TRECHO DO DOCUMENTO:
:::::

Os animais não compartilham apenas uma boa parte do DNA conosco: também usam força bruta de forma gratuita e com requintes de crueldade.

Por Gabriela Aguerre
Atualizado em 28 fev 2020, 18h54 - Publicado em 30 set 1998, 22h00

(Nota: a matéria a seguir foi publicada originalmente em 1998, e nós resgatamos as ilustrações originais).

Em Kibale, um parque nacional no sudoeste de Uganda, África, um grupo de chimpanzés atacou um macho adulto de uma comunidade vizinha que passeava desacompanhado. A vítima ficou irreconhecível. Com o corpo todo ferido, os testículos arrancados, a traquéia puxada para fora, morreu na hora.

Ataques assim são difíceis de observar. Em onze anos, foi a primeira ofensiva de morte entre chimpanzés daquela região que os cientistas conseguiram registrar. Esses fatos convenceram um dos principais estudiosos dos primatas, o antropólogo inglês Richard Wrangham, a sustentar uma ideia que até agora aparecia apenas com timidez entre os pesquisadores.

No livro O Macho Demoníaco (Editora Objetiva), Wrangham demonstra de maneira brilhante que esses animais, além de terem inteligência e sensibilidade admiráveis, são também violentos, cruéis e traiçoeiros. Para ele, os crimes aproximam ainda mais os humanos de seus primos genéticos em primeiro grau. Nem todos os cientistas concordam com Wrangham. Mas os fatos que ele descreve, como você vai ver nesta reportagem, são de arrepiar os cabelos.

:::::

Entradas de dados coletados:
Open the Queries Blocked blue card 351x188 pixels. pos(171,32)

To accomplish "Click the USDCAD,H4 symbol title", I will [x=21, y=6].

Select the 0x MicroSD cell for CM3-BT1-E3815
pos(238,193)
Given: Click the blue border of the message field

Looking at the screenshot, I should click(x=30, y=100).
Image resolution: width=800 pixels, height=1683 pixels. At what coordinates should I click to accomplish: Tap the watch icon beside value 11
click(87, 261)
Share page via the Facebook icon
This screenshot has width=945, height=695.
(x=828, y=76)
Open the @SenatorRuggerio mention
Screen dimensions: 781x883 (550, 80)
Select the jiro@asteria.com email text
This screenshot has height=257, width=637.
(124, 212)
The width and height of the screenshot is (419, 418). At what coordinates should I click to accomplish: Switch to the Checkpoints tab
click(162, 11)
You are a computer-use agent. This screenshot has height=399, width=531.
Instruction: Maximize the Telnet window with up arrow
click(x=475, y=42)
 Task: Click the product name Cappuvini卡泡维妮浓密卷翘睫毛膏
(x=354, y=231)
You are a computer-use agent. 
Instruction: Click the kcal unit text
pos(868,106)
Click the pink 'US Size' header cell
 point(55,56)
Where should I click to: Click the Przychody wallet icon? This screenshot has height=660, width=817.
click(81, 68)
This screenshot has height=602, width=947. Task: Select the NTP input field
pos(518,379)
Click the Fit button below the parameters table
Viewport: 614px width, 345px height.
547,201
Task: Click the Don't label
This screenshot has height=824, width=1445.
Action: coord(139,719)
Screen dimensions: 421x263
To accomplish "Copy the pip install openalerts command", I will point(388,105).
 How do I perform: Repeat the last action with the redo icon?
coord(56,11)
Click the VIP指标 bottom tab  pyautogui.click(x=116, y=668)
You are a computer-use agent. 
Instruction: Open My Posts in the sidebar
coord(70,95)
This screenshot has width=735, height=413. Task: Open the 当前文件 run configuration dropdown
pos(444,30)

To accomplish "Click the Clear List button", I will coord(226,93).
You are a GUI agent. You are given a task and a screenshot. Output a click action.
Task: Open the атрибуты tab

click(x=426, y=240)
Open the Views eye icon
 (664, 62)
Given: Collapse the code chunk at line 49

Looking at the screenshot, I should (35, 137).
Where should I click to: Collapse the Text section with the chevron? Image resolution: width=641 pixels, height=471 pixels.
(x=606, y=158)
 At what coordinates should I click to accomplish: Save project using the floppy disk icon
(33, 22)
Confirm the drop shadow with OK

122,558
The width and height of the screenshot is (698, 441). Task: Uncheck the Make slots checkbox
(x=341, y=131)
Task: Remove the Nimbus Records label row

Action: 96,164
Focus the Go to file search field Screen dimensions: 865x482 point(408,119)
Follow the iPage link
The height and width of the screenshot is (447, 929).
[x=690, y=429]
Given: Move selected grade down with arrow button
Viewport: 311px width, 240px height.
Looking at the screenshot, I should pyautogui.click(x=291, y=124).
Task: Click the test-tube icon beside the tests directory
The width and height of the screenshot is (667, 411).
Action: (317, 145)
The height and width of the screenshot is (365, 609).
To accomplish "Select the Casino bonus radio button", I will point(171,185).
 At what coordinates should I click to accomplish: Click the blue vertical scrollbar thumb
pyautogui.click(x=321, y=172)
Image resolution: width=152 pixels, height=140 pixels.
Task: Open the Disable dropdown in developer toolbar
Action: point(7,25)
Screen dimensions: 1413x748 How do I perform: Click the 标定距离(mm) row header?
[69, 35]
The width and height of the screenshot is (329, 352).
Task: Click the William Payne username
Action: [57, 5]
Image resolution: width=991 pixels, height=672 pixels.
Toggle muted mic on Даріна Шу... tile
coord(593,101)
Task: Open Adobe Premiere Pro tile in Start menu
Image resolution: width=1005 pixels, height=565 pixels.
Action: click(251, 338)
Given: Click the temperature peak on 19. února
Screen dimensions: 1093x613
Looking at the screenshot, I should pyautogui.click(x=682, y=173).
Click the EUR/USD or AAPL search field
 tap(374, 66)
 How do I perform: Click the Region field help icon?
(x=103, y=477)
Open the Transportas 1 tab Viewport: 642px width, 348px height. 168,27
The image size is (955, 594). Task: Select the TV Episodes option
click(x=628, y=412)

:::::

OBJETIVO DO EXERCÍCIO:
Por favor, dê sequência à reportagem sobre a violência entre chimpanzés a partir da última frase apresentada. As linhas não têm nenhum papel nesta atividade.

RESPOSTA AO EXERCÍCIO:
A outra face do macaco: a violência entre os chimpanzés
(Cheryl Ramalho/iStock)

Lutas sangrentas de guerra e de morte

Eles preparam tudo. Desde a hora do ataque até os instrumentos que vão usar, os chimpanzés planejam a emboscada ao forasteiro

Mantendo um silêncio fora do habitual, Humphrey e sete amigos, da comunidade de Kasekela, no oeste da Tanzânia, saem em bando com destino certo: o território vizinho. Com passos firmes e decididos, atingem o limite de sua área e vêem Godi, um jovem membro de outra comunidade próxima, a de Kahama. Ao notar os intrusos, Godi não tem dúvida, sai em disparada. Os invasores seguem atrás dele. Na frente, três fortões correm juntos, em passos quase sincronizados, ombro a ombro. Não demoram em alcançá-lo. O primeiro a atacar é Humphrey, o líder, que se lança sobre o inocente e puxa-lhe a perna. Godi perde o equilíbrio. É presa fácil do grupo ávido por sangue.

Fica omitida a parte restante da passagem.